Before your academic career, you spent four years as private secretary (Chief of Staff) to the U.K. Minister of State for Health. Why did you move into academia, and how did your work in the U.K. influence your research or work as an academic in the U.S.? 

I was lucky to have the opportunity to work in government at an early stage of my career. It gave me a strong sense of the importance of the decisions made by policymakers, and their interactions with the healthcare industry, for the overall effectiveness of the healthcare system. I could see that some important decisions had to be made “blind:” if no similar policy changes had been made in the past, so there was no history to learn from, decision-makers might not have access to useful inputs to help inform their decisions. I moved into academia because I wanted to build models—ways of thinking about the world, breaking out the different possible effects of a policy change—that would help inform these decisions. 

My experience of both U.K. and U.S. health care systems has also been useful. The two systems are very different, but both face the same challenge of ensuring all consumers have access to health care, at a price they can afford, while controlling overall spending growth. Comparing the strengths and weaknesses of the two systems has given me a window into thinking about healthcare market design and the trade-offs involved with regulating the market.

What are you working on now? In your mind, what are the next big questions related to the organization of the U.S. healthcare system?

There are many big questions! Let me mention two in particular. I’ve been thinking with my co-author, Robin Lee, about the problem faced by large employers designing a menu of health plan options for their employees, trying to maximize employee welfare while still controlling costs. There’s a (largely theoretical) literature focused on optimal coverage for a single plan, and another (more empirical) that looks at the problems generated when consumers can choose between multiple plans. We are addressing both issues through the lens of a model that we estimate using detailed data from Harvard University. The results are pretty interesting. Consistent with previous papers, some non-zero cost-sharing is important to address over-utilization when consumer out-of-pocket prices are close to zero. But very high cost-sharing, e.g. through a high deductible plan, does not seem to be optimal. Second, non-financial differences across plans can be valuable, both to allow employees to choose the plans that are best for their families and, if the plans are carefully designed, to help manage spending.

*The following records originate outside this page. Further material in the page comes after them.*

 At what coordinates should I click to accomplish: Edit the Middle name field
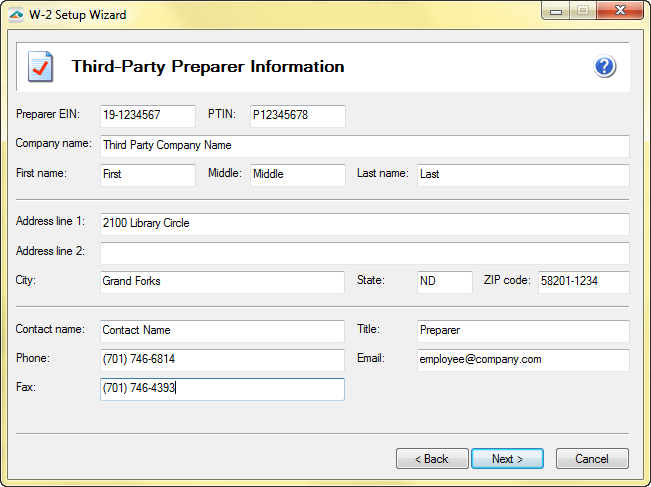coord(297,175)
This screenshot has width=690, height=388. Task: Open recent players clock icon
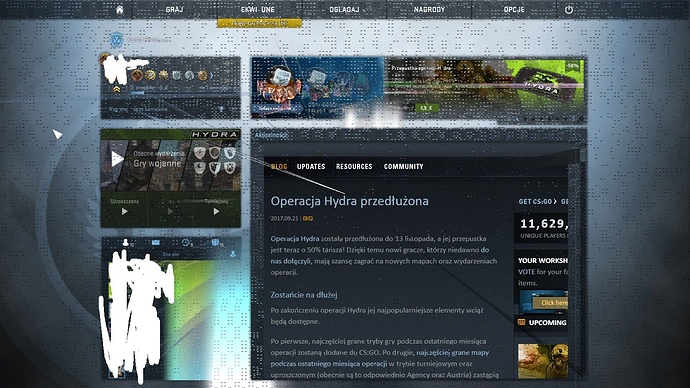(x=186, y=242)
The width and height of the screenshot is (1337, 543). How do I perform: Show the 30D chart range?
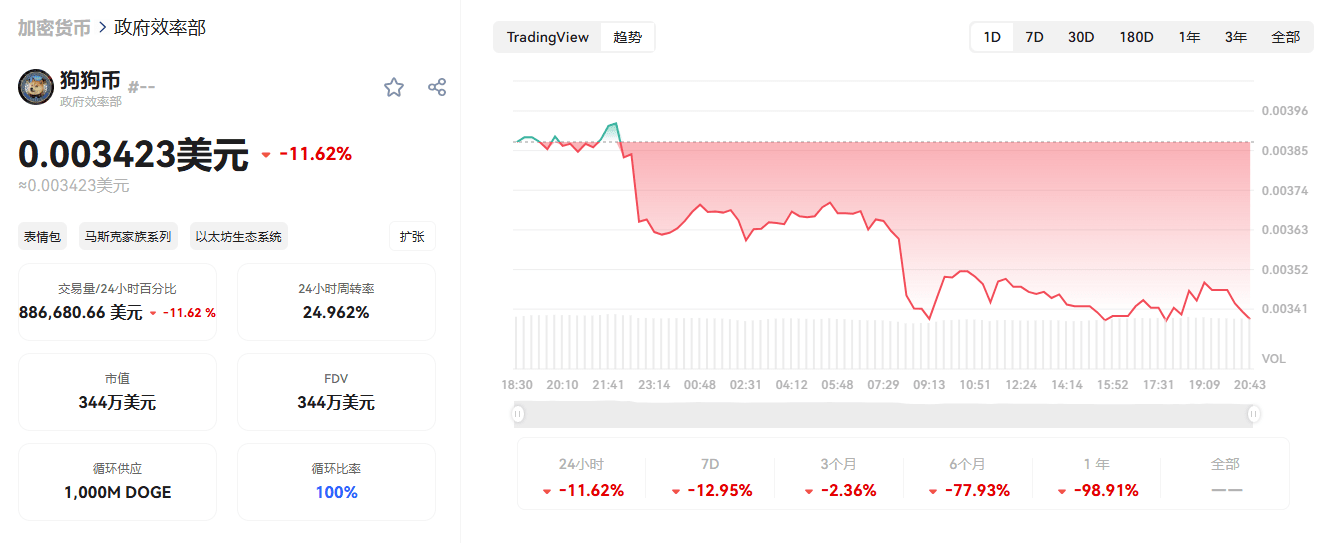coord(1081,37)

A second project digs deeper into health care price negotiations. Constraining health care provider markups and hence pricesis crucial if we want to control health care spending. I want to investigate whether particular designs of the choice set offered to consumers might help, both by steering consumers to low-priced products andmaybe even more importantalso by reducing negotiated prices. This might be the case with pharmaceutical formulary tiers, for example. There’s evidence that, not surprisingly, consumers tend to purchase the drugs that are offered on the preferred formulary tier (at relatively low out-of-pocket prices) in preference to other drugs. You might expect that drug manufacturers should be willing to accept low negotiated payments in return for placement on that preferred tier. If that’s the case, it might have a large effect on prices and spending. Quantifying these effects, and developing a framework that can be used to predict the price and spending effects of different counterfactual formulary designs, requires a model of negotiations over drug tier placement. That’s what I’ve been thinking about with my co-author Robin Lee.

What advice do you have for students who aspire to careers in health and health policy?

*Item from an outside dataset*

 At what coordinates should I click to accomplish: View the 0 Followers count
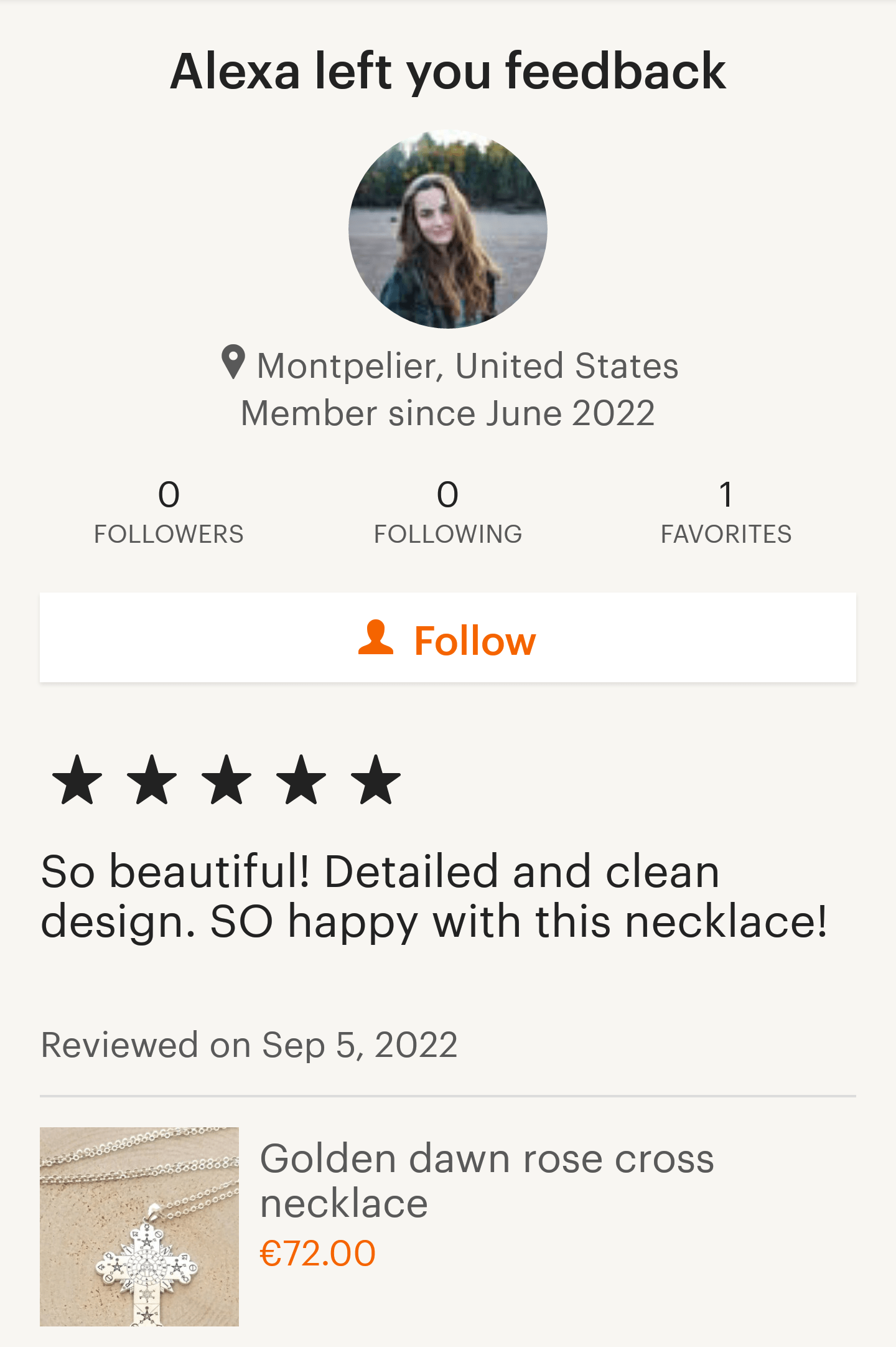169,512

Get excited by the big questions! There are many questions to consider and many empirical and theoretical approaches to address them. Make yourself as well-informed as you can on all these dimensions, and then go after the biggest questions you can. The more we can learn from one another, the better.

Also: Don’t be afraid of complexity. If you can map out the structure of the market you’re investigating, and the incentives faced by the different players, you may well find that a clear story emerges.